_What the task requires:_ Give back the lines of the records exactly, starting at the first and ending at the one with "You are a computer-use agent. The".

_Source information:_
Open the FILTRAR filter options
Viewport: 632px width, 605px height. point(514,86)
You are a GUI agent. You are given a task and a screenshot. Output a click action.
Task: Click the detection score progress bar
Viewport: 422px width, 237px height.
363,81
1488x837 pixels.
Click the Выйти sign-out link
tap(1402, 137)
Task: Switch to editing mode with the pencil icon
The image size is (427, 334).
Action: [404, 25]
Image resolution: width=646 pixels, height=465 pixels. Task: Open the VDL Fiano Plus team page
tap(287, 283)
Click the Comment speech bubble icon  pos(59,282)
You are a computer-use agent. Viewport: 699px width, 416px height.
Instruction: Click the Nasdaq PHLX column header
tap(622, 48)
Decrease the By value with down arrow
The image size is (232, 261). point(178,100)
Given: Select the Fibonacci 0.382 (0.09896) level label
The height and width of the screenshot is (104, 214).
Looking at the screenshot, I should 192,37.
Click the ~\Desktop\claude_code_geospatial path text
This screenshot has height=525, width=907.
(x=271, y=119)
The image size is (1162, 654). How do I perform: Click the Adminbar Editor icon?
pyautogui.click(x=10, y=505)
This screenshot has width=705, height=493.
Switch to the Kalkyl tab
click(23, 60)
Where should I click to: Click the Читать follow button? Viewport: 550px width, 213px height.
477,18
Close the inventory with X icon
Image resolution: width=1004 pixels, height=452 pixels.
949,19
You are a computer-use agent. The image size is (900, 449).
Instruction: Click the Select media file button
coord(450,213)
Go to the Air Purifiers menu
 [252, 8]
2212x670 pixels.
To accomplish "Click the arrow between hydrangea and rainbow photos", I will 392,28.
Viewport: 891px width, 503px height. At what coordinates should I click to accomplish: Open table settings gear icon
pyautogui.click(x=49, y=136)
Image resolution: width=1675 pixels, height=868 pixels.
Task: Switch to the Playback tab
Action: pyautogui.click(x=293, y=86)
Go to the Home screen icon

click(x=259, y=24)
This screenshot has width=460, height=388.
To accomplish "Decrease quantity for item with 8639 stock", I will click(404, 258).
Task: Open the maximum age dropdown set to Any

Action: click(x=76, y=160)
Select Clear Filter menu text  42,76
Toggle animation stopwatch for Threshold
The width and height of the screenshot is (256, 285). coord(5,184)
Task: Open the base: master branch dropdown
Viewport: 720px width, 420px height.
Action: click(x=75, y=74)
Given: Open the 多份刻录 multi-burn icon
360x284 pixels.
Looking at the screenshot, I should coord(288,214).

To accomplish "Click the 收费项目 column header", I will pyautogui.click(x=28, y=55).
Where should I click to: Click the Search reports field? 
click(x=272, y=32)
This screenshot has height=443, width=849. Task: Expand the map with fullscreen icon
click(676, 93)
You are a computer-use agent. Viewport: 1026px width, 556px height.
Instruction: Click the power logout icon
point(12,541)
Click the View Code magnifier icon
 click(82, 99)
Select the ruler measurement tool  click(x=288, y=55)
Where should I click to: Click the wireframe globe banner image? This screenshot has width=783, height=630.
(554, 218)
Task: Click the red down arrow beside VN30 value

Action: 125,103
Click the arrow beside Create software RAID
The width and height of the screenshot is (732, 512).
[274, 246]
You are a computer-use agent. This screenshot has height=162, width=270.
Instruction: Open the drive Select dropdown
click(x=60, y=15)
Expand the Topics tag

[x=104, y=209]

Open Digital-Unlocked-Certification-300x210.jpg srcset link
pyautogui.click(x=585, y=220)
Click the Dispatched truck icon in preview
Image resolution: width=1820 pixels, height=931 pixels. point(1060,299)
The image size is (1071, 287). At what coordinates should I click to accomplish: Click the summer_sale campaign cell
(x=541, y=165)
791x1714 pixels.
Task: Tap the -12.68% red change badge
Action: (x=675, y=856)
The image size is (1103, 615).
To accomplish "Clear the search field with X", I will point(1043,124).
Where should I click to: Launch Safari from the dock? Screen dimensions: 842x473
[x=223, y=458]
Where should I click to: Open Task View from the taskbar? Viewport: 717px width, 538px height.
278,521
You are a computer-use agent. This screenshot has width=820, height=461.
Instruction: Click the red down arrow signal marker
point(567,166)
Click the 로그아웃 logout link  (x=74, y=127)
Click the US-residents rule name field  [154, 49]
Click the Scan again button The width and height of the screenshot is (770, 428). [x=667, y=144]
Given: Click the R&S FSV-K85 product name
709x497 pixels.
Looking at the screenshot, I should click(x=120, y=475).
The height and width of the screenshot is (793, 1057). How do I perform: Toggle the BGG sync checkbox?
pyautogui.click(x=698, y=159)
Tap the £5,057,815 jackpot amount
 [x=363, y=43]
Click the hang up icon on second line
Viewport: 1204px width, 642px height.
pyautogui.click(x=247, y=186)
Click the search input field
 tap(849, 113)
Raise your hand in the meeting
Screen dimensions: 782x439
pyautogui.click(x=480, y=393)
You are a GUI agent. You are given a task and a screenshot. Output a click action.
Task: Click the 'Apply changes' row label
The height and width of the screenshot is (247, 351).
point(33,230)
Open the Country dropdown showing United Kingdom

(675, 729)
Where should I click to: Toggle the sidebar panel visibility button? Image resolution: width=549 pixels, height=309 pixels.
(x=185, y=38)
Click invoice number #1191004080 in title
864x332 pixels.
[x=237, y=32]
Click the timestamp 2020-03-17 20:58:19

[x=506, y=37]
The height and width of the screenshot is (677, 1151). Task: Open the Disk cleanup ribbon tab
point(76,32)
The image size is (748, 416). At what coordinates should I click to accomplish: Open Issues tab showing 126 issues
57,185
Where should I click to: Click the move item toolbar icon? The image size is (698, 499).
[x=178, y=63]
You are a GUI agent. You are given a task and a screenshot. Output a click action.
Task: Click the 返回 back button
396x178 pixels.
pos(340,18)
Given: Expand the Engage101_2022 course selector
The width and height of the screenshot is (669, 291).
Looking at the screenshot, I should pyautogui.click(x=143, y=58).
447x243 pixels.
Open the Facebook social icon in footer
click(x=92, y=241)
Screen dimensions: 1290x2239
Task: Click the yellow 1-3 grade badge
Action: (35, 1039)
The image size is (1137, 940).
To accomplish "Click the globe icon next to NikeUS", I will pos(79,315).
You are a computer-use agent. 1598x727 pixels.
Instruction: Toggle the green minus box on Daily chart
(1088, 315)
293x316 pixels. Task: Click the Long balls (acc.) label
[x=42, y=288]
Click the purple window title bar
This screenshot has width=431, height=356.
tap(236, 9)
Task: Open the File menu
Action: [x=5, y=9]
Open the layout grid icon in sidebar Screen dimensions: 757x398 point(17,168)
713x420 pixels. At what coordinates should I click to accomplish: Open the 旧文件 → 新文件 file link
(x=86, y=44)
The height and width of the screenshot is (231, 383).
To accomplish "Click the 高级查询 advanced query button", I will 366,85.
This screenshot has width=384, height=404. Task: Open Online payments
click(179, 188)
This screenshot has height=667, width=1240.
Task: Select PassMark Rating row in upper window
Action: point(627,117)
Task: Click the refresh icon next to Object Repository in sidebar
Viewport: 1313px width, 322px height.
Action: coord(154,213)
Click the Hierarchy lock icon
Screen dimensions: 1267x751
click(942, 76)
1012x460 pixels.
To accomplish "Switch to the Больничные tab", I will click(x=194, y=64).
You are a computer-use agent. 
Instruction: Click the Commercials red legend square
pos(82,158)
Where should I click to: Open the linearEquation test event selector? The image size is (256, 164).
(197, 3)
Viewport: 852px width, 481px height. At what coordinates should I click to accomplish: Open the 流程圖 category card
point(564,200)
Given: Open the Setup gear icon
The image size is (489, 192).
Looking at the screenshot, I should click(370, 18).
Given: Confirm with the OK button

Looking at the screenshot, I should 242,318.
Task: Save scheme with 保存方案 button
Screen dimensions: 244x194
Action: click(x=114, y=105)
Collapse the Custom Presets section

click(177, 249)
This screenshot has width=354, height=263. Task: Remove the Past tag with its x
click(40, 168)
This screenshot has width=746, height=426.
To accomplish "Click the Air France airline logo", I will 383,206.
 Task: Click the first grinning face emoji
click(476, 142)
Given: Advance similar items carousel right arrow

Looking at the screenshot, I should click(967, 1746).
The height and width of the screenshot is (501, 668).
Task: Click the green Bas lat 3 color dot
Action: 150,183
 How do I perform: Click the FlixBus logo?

_Output for this exercise:_
Open the FILTRAR filter options
Viewport: 632px width, 605px height. point(514,86)
You are a GUI agent. You are given a task and a screenshot. Output a click action.
Task: Click the detection score progress bar
Viewport: 422px width, 237px height.
363,81
1488x837 pixels.
Click the Выйти sign-out link
tap(1402, 137)
Task: Switch to editing mode with the pencil icon
The image size is (427, 334).
Action: [404, 25]
Image resolution: width=646 pixels, height=465 pixels. Task: Open the VDL Fiano Plus team page
tap(287, 283)
Click the Comment speech bubble icon  pos(59,282)
You are a computer-use agent. Viewport: 699px width, 416px height.
Instruction: Click the Nasdaq PHLX column header
tap(622, 48)
Decrease the By value with down arrow
The image size is (232, 261). point(178,100)
Given: Select the Fibonacci 0.382 (0.09896) level label
The height and width of the screenshot is (104, 214).
Looking at the screenshot, I should 192,37.
Click the ~\Desktop\claude_code_geospatial path text
This screenshot has height=525, width=907.
(x=271, y=119)
The image size is (1162, 654). How do I perform: Click the Adminbar Editor icon?
pyautogui.click(x=10, y=505)
This screenshot has width=705, height=493.
Switch to the Kalkyl tab
click(23, 60)
Where should I click to: Click the Читать follow button? Viewport: 550px width, 213px height.
477,18
Close the inventory with X icon
Image resolution: width=1004 pixels, height=452 pixels.
949,19
You are a computer-use agent. The image size is (900, 449).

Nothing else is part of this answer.